On March 15, the Prime Minister released a roadmap for transitioning the Taranaki region from an oil and gas producer to a green hydrogen hub.
The following week, new policy think tank The Helen Clark Foundation released a discussion paper on how green hydrogen can help New Zealand get to carbon zero and the potential of an industry exporting hydrogen to Japan. The bones of a hydrogen export industry are already in place, as last year the government signed a Memorandum of Cooperation with Japan and in January a pilot plant to convert geothermal electricity to hydrogen started construction near Taupō.
The SMC prepared a Q&A with renewable energy experts about possible uses of hydrogen as a fuel source in New Zealand.
Robert Holt, Team Leader, Electrical Engineering, Callaghan Innovation, comments:
How could hydrogen fit into New Zealand’s energy landscape?
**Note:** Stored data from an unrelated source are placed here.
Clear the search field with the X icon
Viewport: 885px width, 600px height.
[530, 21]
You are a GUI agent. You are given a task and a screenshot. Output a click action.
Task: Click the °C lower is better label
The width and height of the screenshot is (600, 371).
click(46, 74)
“In New Zealand, we have a high proportion of our electricity produced from renewable sources (which is excellent), but it does mean there is relatively little motivation to replace the last of the fossil fuel from that system. A great potential for New Zealand is to meet the international demand for renewable sustainable energy, in the form of clean hydrogen. If we built all the available wind capacity to the point where there was net surplus (when wind is plentiful), this could be exported as ‘Green Hydrogen’ and the overall renewable energy production on average could rise above 90-95%. This only becomes economical if long term commercial supply agreements are established and a large investment is completed in electrolysers, storage and a terminal (or two).
“Hydrogen could be a flexible energy sink to allow the economic growth of intermittent renewable energy generation, especially wind power and probably solar PV. Electrolysers that can take power when there is otherwise no demand and convert that energy into a simple carbon-free thermal fuel or energy feedstock will raise the commercially viable penetration of renewable electricity sources.”
What potential uses are there for hydrogen in New Zealand?
“Hydrogen could find use as a thermal fuel gas, replacing or complementing natural gas; as a source of electrical power, via a fuel cell in heavy vehicle or fixed back up generation; and/or as a component in synthetic fuel or fertiliser production. At a small scale, hydrogen could be an alternative to batteries or LPG within a renewable energy system.
“Specific applications:
- Flexible process heat, i.e. complementing wood waste/wood chip as a fuel source for industrial heating or drying,
- Fuel source for large vehicles where the weight and charging time of batteries is a relative disadvantage compared to fuel cell electric vehicles,
- As a ‘green gas’ augmenting natural gas in the North Island reticulated gas network (as done in Germany and a few other countries), typically 3-5%.”
How is the process that produces hydrogen from natural gas different to the process that produces it from water using renewable energy?
“The processes are very different: steam-methane reforming is an industrial scale chemical reaction process, driven by temperature and pressure, that takes the carbon in methane and combines it with oxygen in water (steam) to produce carbon dioxide (which is usually released to the atmosphere) and hydrogen.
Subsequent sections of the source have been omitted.